▶ _Excerpted passage_
|---|
Python Cubes OLAP Framework - how to work with joins?

I'm trying to use python's olap framework cubes on a very simple database, but I am having some trouble joining tables.
My schema looks like this:
Users table
ID | name
Products table
ID | name | price
Purchases table
ID | user_id | product_id | date
And the cubes model:
{
'dimensions': [
{'name': 'user_id'},
{'name': 'product_id'},
{'name': 'date'},
],
'cubes': [
{
'name': 'purchases',
'dimensions': ['user_id', 'product_id', 'date'],
'measures': ['price']
'mappings': {
'purchases.user_id': 'users.id',
'purchases.product_id': 'products.id',
'purchases.price': 'products.price'
},
'joins': [
{
'master': 'purchases.user_id',
'detail': 'users.id'
},
{
'master': 'purchases.product_id',
'detail': 'products.id'
}
]
}
]
}
Now I would like to display all the purchases, showing the product's name, user's name and purchase date. I can't seem to find a way to do this. The documentation is a bit scarce.
|---|
▶ _Records provided_
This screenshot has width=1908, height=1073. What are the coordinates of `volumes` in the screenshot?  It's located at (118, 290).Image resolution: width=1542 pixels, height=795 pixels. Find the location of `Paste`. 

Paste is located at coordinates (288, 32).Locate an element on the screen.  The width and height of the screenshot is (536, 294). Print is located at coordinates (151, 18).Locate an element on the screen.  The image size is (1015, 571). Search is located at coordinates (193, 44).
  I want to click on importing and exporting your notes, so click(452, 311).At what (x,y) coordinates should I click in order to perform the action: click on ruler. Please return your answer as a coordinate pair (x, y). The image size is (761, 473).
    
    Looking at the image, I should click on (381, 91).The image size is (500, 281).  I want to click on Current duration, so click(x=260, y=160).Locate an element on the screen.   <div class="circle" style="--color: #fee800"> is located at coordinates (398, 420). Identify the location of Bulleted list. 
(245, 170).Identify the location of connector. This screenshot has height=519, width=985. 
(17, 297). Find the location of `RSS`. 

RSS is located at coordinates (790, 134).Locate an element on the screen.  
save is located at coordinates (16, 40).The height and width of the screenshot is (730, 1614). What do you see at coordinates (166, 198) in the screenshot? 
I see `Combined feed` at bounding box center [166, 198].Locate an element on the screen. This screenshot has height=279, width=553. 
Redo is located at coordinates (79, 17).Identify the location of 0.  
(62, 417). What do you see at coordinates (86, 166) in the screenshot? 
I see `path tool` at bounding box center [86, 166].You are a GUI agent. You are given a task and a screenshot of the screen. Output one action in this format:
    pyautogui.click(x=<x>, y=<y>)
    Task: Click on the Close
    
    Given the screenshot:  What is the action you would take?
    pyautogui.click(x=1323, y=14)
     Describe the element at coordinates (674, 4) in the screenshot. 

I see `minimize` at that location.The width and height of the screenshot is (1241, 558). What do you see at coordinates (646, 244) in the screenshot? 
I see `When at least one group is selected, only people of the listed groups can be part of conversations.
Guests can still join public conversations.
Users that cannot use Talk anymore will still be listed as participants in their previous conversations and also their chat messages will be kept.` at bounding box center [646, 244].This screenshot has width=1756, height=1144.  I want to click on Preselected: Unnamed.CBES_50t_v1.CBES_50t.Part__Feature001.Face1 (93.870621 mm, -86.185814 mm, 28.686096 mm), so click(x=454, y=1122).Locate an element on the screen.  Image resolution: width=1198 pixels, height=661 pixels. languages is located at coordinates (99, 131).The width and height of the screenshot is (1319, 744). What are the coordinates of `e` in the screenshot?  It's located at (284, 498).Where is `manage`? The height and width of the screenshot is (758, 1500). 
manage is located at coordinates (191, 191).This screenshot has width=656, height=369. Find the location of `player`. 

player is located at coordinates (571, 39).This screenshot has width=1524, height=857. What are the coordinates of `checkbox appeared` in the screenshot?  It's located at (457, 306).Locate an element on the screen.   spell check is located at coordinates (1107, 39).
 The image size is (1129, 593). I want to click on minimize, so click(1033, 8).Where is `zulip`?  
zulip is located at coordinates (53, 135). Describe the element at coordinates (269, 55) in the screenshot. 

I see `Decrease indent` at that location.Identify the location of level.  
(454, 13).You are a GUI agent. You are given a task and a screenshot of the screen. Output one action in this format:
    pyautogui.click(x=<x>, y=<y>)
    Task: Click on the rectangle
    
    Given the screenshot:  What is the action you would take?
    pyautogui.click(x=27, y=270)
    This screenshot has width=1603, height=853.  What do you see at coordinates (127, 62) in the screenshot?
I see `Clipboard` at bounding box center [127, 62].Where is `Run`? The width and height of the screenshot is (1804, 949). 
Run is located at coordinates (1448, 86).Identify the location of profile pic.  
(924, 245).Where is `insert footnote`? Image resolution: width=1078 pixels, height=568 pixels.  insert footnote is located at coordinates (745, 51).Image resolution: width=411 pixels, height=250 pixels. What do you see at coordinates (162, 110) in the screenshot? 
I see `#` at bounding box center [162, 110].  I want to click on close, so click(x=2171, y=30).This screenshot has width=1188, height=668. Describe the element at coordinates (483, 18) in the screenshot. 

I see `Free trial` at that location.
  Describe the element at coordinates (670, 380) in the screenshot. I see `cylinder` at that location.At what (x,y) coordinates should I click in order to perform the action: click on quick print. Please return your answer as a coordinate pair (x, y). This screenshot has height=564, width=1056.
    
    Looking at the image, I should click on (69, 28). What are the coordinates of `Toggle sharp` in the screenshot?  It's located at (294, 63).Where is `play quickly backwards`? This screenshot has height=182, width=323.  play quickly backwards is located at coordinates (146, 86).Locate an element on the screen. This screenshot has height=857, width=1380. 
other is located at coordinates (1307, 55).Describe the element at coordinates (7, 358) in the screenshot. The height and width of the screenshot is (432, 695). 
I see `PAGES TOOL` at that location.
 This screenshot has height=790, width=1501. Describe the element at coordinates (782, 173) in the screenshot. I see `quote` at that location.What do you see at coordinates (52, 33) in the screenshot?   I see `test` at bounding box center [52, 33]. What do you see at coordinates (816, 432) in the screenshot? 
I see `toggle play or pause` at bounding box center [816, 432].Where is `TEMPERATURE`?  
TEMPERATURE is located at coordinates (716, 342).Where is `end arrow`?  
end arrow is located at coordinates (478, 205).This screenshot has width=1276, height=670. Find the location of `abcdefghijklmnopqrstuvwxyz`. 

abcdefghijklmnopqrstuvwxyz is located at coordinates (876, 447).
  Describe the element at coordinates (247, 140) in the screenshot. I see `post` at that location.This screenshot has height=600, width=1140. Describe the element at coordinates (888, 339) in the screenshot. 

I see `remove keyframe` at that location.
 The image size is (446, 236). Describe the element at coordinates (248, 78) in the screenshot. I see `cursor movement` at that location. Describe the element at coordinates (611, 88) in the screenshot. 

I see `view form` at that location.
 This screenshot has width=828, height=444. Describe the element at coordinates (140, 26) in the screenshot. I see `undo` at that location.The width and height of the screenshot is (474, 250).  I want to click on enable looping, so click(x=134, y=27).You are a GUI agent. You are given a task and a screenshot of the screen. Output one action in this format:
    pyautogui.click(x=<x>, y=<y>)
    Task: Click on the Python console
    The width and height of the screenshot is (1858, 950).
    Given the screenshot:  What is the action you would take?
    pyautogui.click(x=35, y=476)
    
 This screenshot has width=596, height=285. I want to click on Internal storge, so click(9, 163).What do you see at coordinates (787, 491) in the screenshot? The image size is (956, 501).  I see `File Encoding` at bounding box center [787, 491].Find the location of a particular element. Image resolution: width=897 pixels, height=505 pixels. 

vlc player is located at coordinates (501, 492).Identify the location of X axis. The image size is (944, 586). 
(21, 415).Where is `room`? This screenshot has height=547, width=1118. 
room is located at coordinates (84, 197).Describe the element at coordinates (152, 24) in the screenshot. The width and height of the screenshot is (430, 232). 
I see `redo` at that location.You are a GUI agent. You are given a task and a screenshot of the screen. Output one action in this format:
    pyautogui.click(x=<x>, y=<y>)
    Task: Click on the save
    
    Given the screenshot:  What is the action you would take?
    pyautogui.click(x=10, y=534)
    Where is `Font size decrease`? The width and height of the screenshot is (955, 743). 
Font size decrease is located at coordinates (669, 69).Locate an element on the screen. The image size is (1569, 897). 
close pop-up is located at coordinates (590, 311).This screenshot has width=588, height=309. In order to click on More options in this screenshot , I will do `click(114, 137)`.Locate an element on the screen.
|---|
Copy out, word for word, the whole question about joining tables in the Python Cubes OLAP framework.

▶ _Written answer_
Python Cubes OLAP Framework - how to work with joins?

I'm trying to use python's olap framework cubes on a very simple database, but I am having some trouble joining tables.
My schema looks like this:
Users table
ID | name
Products table
ID | name | price
Purchases table
ID | user_id | product_id | date
And the cubes model:
{
'dimensions': [
{'name': 'user_id'},
{'name': 'product_id'},
{'name': 'date'},
],
'cubes': [
{
'name': 'purchases',
'dimensions': ['user_id', 'product_id', 'date'],
'measures': ['price']
'mappings': {
'purchases.user_id': 'users.id',
'purchases.product_id': 'products.id',
'purchases.price': 'products.price'
},
'joins': [
{
'master': 'purchases.user_id',
'detail': 'users.id'
},
{
'master': 'purchases.product_id',
'detail': 'products.id'
}
]
}
]
}
Now I would like to display all the purchases, showing the product's name, user's name and purchase date. I can't seem to find a way to do this. The documentation is a bit scarce.